§ READING PASSAGE:
■ ■ ■

# Attic Roof Insulation - Do I need baffles?



## AttnToDetail

Hey folks,

My home shop is set up in the attic. It's a 20' x 30' footprint and is peaked, altough it is a very decent working/living space. The peak is about 10' from the floor's center and I have 2 small dormers to give you a rough idea of what I'm talking about. Right now, all the roof rafters are exposed and uninsulated.

Mostly because of the cold in winter and heat in summer here near New York City, I have been planning on insulating and finishing the space. My first thought was to use styrofoam baffles and insulation -either fiberglass or foam. I would need to drill soffit vents as they do not exist now. Roof vents near the ridge are already there.

After talking with some buddies, DIY spray foam is all the rage and has really peaked my interest. A few friends have not used any baffles in the attic and simply sprayed foam right to the roof inside. I was very excited to hear this as I would not need to use any baffles or drill any soffit vents.

Anyone out there have any thoughts or concerns on whether or not to use baffles with attic ceiling insulation? Good input would really help me not make the wrong move.

Thanks,
George (cold in NY)


----------



## BillWhite

Spray foam. Keep the ridge vents. Do ya have adequate flooring, heating/cooling? How are ya gonna handle dust collection? Got plenty of power options?
Tools are gonna get heavy in a hurry. Ya don't wanna have any weight related probs.
Bill


----------



## devann

No. 
Where I've worked on houses that were goning to use the spray insulation between the rafters they had me close up the attic, seal off the gable vents if there were any. I was told that the attic space was suppose to be sealed off like a top of an ice chest.

■ ■ ■

Interface element records

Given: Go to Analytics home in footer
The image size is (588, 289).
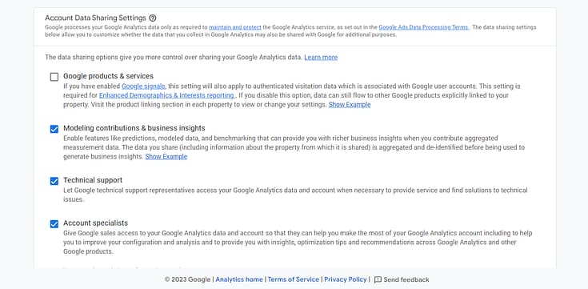Looking at the screenshot, I should [x=239, y=279].
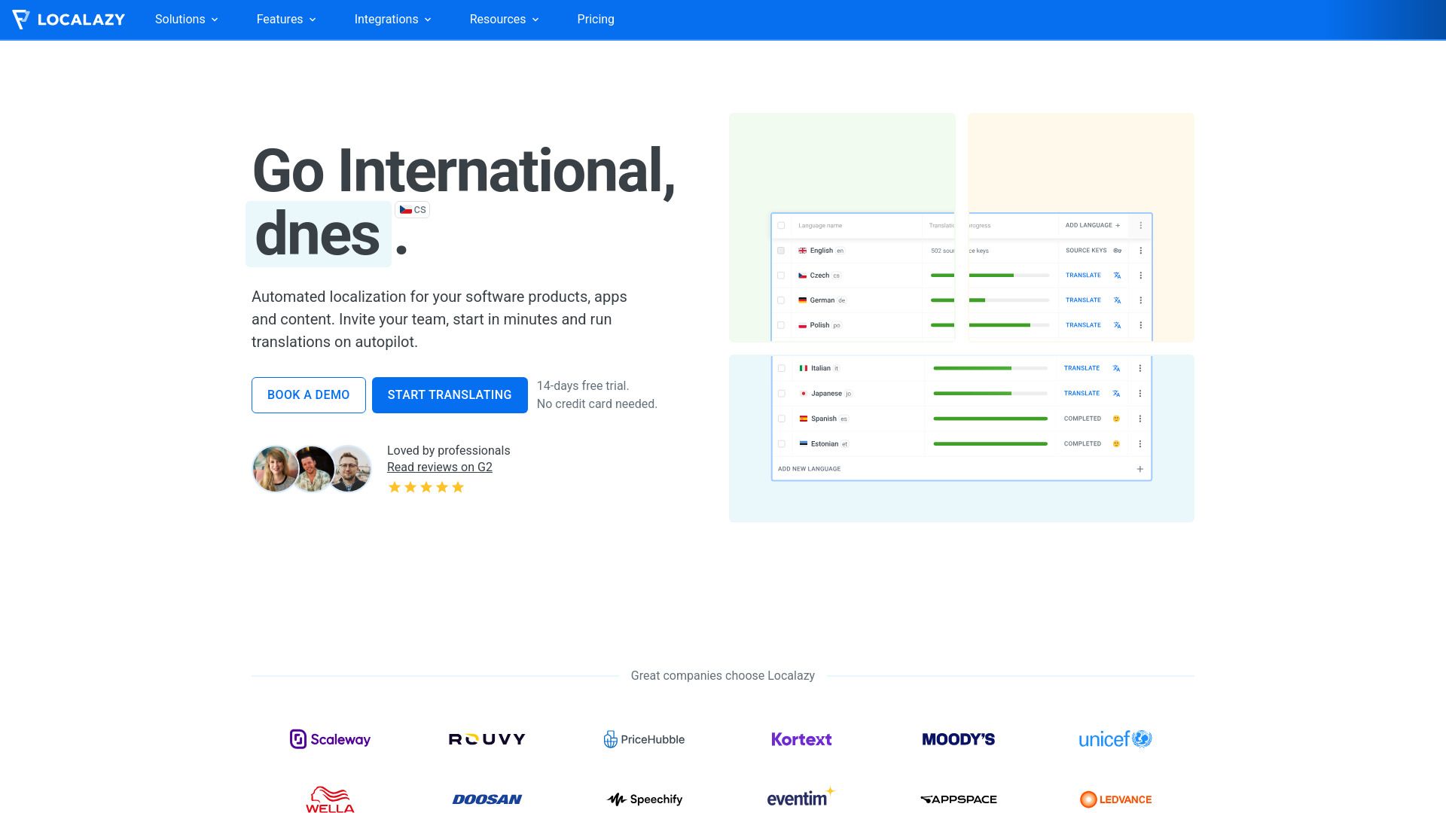The height and width of the screenshot is (813, 1446).
Task: Check the select-all checkbox in the table header
Action: coord(781,225)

■ ■ ■

§ SET OF TASKS:
a - Name each thing BillWhite asks George about in his reply in the attic insulation thread.
b - Answer these about the attic insulation thread, one line each:
(i) What is the footprint of George's attic shop?
(ii) Which vents are already in place on the roof?
(iii) What did devann say the attic space was supposed to be sealed off like?
c - Carry on the attic insulation thread, picking up right after its last sentence.

§ RESULTS OF THE EXERCISE:
a -
Adequate flooring
Heating/cooling
Dust collection
Power options

b -
(i) 20' x 30'
(ii) Roof vents near the ridge
(iii) The top of an ice chest

c -
But then what do I know, I'm just the carpenter.


----------



## a1Jim

Hi George
I've found that DIY foam is very expensive when comparing it to fiberglass insulation. If you are insulating the roof it self you do not need baffles because baffles are used to allow air flow when the ceiling is insulated and not the roof it self.
I'm a contractor of 23 years ,good luck on your project. I'm always a little concerned when folks say their shop is in a attic because most attics are not made to hold the weight of the equipment and materials in a average woodshop and many times attics will not even have joist large enough to be rated for the weight necessary for use as a bedroom.


----------



## crank49

I think, without baffles, you will collect moisture in the wood/shingle layer in the winter and cook your shingles in the summer. Baffles provide ventilation to remove moisture in the winter and some convection cooling of the roof surface in the summer.

Maybe the moisture is not as much of a problem with foam as it is with fiberglass batt, but I would not think it does the wood structure any good.

I have seen first hand what non ventilated attics do to shingles. Not a pretty sight.


----------



## AttnToDetail

Bill and Jim (and any other readers)

I understand the weight concern. Let's face it… any attic is not ideal for a wood shop. It is the space I am working with now and I hope to upgrade in a few years when I move. Truth be told, the house is my parents' who have lovingly given me the space and offered to pay for the cost of insulating and finishing. Once I get my own shop, I hope to leave them with a well insulated, lit and heated/cooled storage space or work room.

To give a brief history of the attic space. It was originally built as a living space. There is a radiator, hot and cold water, drain, finished floor (which was blown with insulation 4 years ago) and a proper staircase to the attic. At some point, the walls/ceiling were gutted. The floor joists look like 2×8's space 16" apart. Does this sound substaintial enough, Jim? As far as power, we ran another panel to the attic and will lay out outlets (including 240 V) and switches. I plan on framing out an AC sleeve and dedicated outlet. For the heat, the radiator may be enough with the insulation, but I am still considering an alternative method.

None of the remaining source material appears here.